▸ **Text extract**
TECHNIQUES for making absolute determinations of many physical quantities have been greatly refined in the past several years. Accuracies far beyond the requirements of ordinary practical application have been attained in a number of laboratories, including the National Bureau of Standards at Boulder, Colorado. Their announcements of the correctness of such quantities as time, for example, leave one shaking his head in profound admiration.
Less exacting accuracies, but still constituting a high order of precision, are achieved regularly in development laboratories, on missile ranges, and in various industries where research and data reduction are performed. It goes without saying that the apparatus required for the orders of precision produced at the National Bureau of Standards is very elaborate. Even the comparatively modest equipment of the other cited activities is far more costly than most individuals could afford.
Thus the author feels justified in describing a technique by which satisfactory determinations of audio frequency--out to within a few hundredths of a cycle--may be made with "garden-variety" tools. The items involved in this cycle-slicing are: a reasonably good oscilloscope; a stop watch; and a source of accurate tones--such as those transmitted by the NBS's stations WWV and WWVH. For several years the author has been concerned with making accurate quantitative measurements of certain data. Usually this data has been stored on magnetic tape and played back for analysis, but continuous "live" inputs are equally susceptible to analysis. The author developed many methods and techniques for extracting and analyzing the acquired data. He had at hand the finest oscilloscopes, electronic counters, and other auxiliary equipment that could be purchased.
Yet, the accuracy usually required for the satisfactory solution of the analyses performed was less than that possible with the simple technique to be described here.
This possibly surprising statement may require clarification. The use of an electronic decade counter made possible rapid and accurate frequency determination to within the inherent counter readout error, which was ± one count. Since the quantities involved were mostly on the order of several hundred to several thousand cycles per second, an error of one count is negligible. Even at 100 cps, one count is only 1%; and at 1000 cps, the same error is only .1 %. Thus it is that, under certain conditions, the accuracy of an electronic counter may not only be duplicated, but may be exceeded, with the procedure to be described. This method is essentially an accurate, interpolative process of determining difference frequencies, or beats. One might say this method takes up where the counter leaves off.
The mention of oscilloscope quality should be amplified, too. In this application, the scope is merely the display and indicating device; a comparator, if you please. The burden of accuracy is shared by the standard chosen and the finesse with which the timing operation is performed. The oscilloscope sweep speed must be capable of being controlled by an external source. This control signal is fed into the external sync binding post. The scope's sync circuit is required only to behave well enough not to lose sync during measurement. Most oscilloscopes will perform satisfactorily.

▸ **Tasks and exercises**
A - Answer these questions from the audio-frequency measurement text:
(i) In which city and state is the National Bureau of Standards laboratory named in the text?
(ii) What three items does the technique require?
(iii) What was the inherent readout error of the electronic decade counter?
B - Rewrite the audio-frequency measurement text, taking everything from "The mention of" down to "will perform satisfactorily.", and substitute "input terminal" for "binding post".
C - Carry the audio-frequency measurement text forward from the point where it stops.

▸ **Listed entries**
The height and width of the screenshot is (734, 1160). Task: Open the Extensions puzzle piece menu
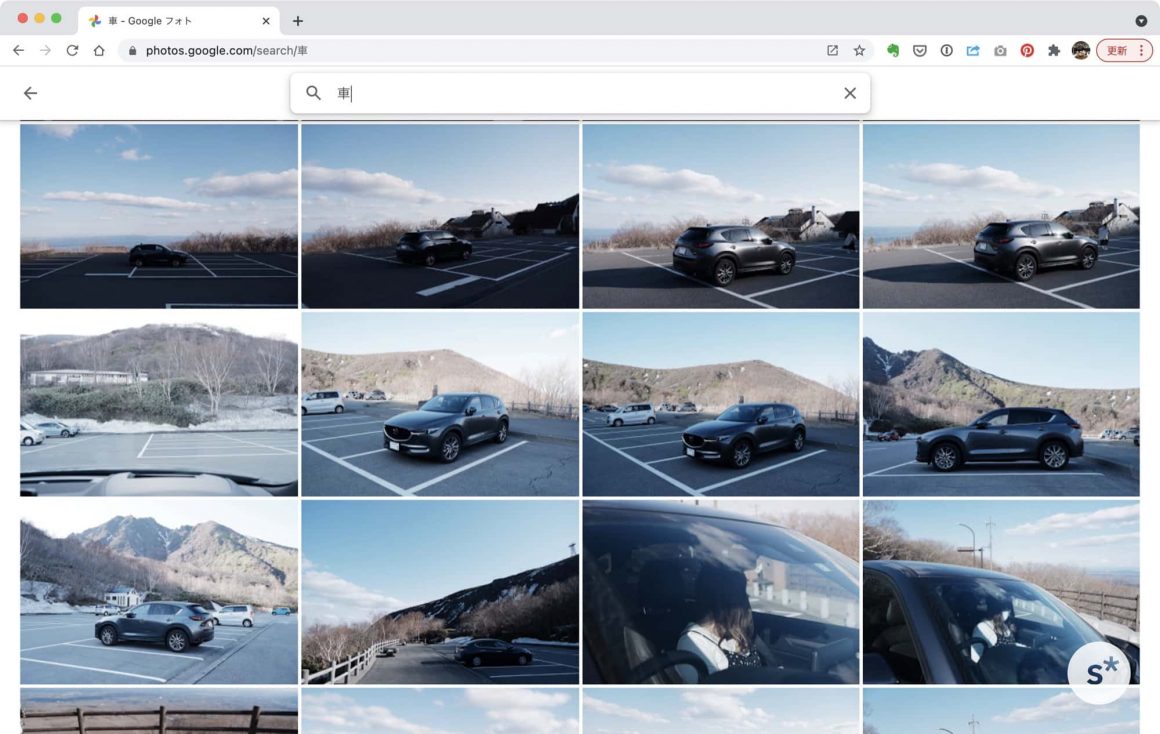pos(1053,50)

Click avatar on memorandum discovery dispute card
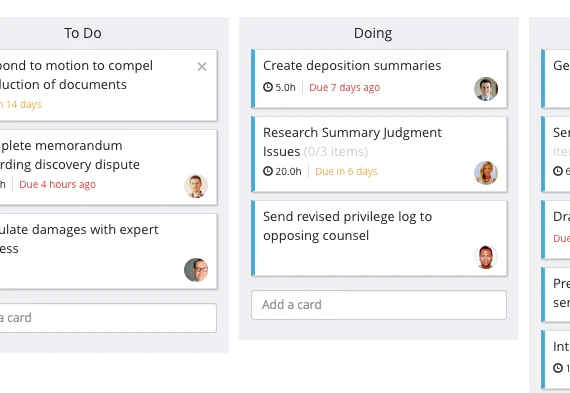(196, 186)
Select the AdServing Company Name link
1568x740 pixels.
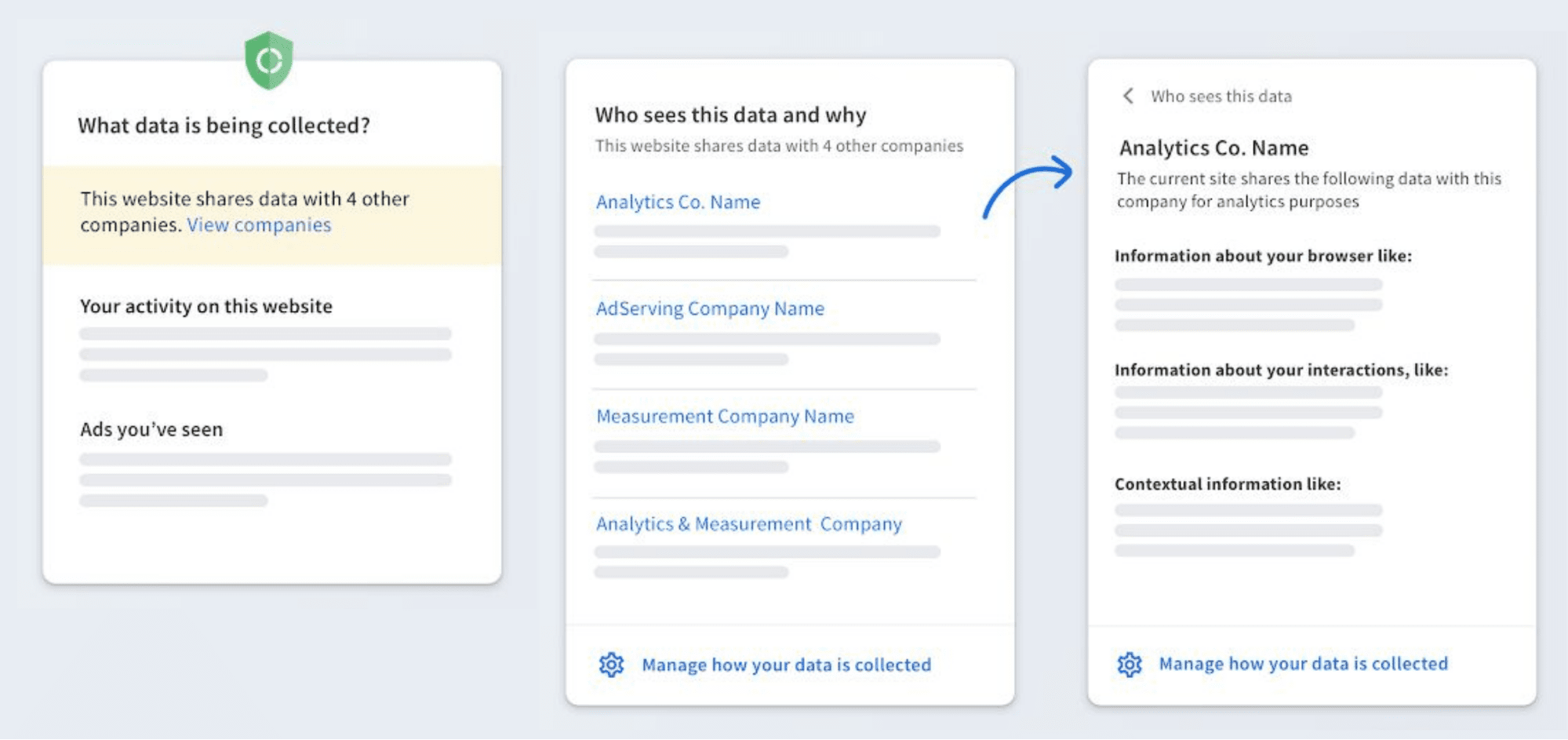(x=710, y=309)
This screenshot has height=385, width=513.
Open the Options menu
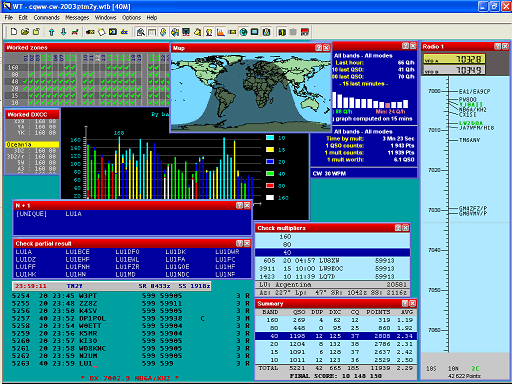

...

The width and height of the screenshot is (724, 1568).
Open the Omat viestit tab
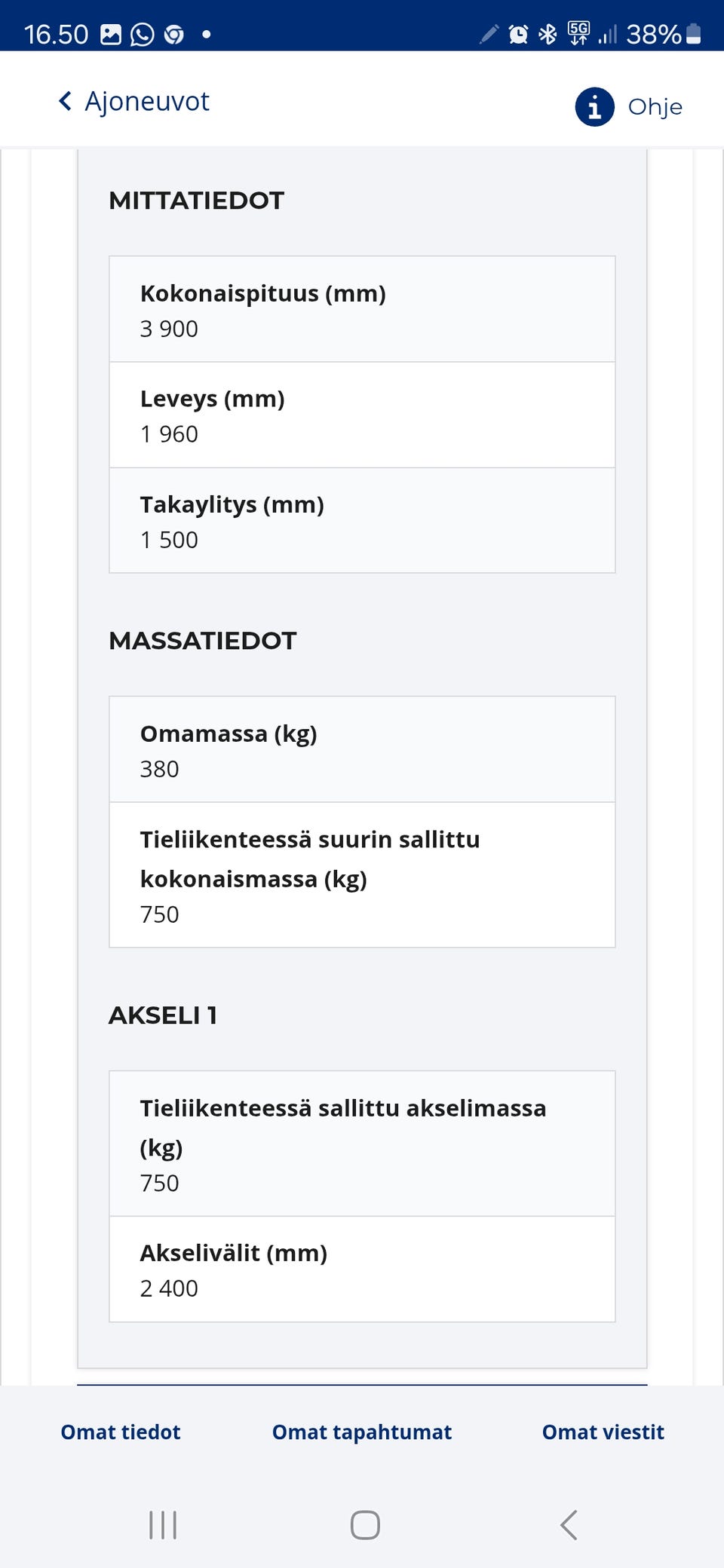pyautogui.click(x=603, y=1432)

▸ **Written responses**
A -
(i) Boulder, Colorado.
(ii) A reasonably good oscilloscope, a stop watch, and a source of accurate tones, such as those transmitted by WWV and WWVH.
(iii) ± one count.

B -
The mention of oscilloscope quality should be amplified, too. In this application, the scope is merely the display and indicating device; a comparator, if you please. The burden of accuracy is shared by the standard chosen and the finesse with which the timing operation is performed. The oscilloscope sweep speed must be capable of being controlled by an external source. This control signal is fed into the external sync input terminal. The scope's sync circuit is required only to behave well enough not to lose sync during measurement. Most oscilloscopes will perform satisfactorily.

C -
Fig. 1 illustrates the basic equipment connections and a suggested switching arrangement. For purposes of this illustration, let us assume we have as a standard a 1000 -cps electronic tuning fork. (Some of these units are of exceptionally high accuracy and stability.) The actual choice of frequency for f_std, will depend on the approximate value of the unknown frequency, f =. Generally, it is desirable that the value of f_std be much greater than that of f.
Notice that the drawing of the oscilloscope includes the two symbols " +" and "-". These may be painted on the scope case if one wishes, or they may be marked on a piece of masking tape or gummed label and merely stuck in the indicated places; the "+" to the left side of the CRT, the "-" to the right side. Their use is in making the determination of whether the derived difference in frequency is additive or subtractive. The function of S1 is to switch the Y-axis or vertical input between the known (standard) and unknown sources.
The stop watch should, preferably, be one that is calibrated in hundredths of a second. This is not mandatory, but the use of such a watch reduces the likelihood of introducing counting or calculating errors.
With the oscilloscope connected as shown and warmed up, check that the following conditions also obtain: The external sync pot is at a neutral (zero) position; that is, no sync is applied. The sweep frequency controls are set to the appropriate range for displaying the unknown frequency. The brightness, focus, and gain controls are set to give a good image. The image should be positioned so that it is totally visible and centered approximately on the center line of the CRT face. This being done, the actual measurement procedure is as follows:
Step 1. Place S1 in the "Read" position. The unknown frequency is now deflecting the scope trace. No sync voltage is applied. By adjusting the coarse and fine sweep-speed controls, obtain a single cycle of the unknown frequency on the CRT (see Fig. 2A) . Carefully adjust the fine frequency control pot to make the single cycle hold stationary, or as nearly so as is possible. Do not use sync. (This step is only to determine which fraction of f.,,, is involved.)
Step 2. Place Si in the "Calibrate" position. It is unlikely that a stationary pattern will be obtained. (If this pattern is stationary, check to see that the sync control has not been turned off the neutral spot.) Cautiously readjust the fine sweep-control pot up or down in frequency, depending on which direction gives the shortest route to obtaining a stationary pattern. (Hint: If the pattern drift is left, or toward the "+" side, slowly turn the pot clockwise to arrest the pattern. If drift is to the right, turn slowly counterclockwise.) When the pattern consists of some whole number of sine waves ( say 3, 5, or 8) , first attempt to stabilize the pattern by carefully adjusting the fine sweep speed. Then carefully inject the sync signal, via the "Ext. Sync" control, so that the pattern is firmly locked. At this point the sweep rate is being accurately controlled by the standard frequency.
Step 3. Suppose that the pattern obtained in this manner consists of 8 sine waves. Note: It will be necessary to allow for a missing portion of the last cycle, due to flyback time.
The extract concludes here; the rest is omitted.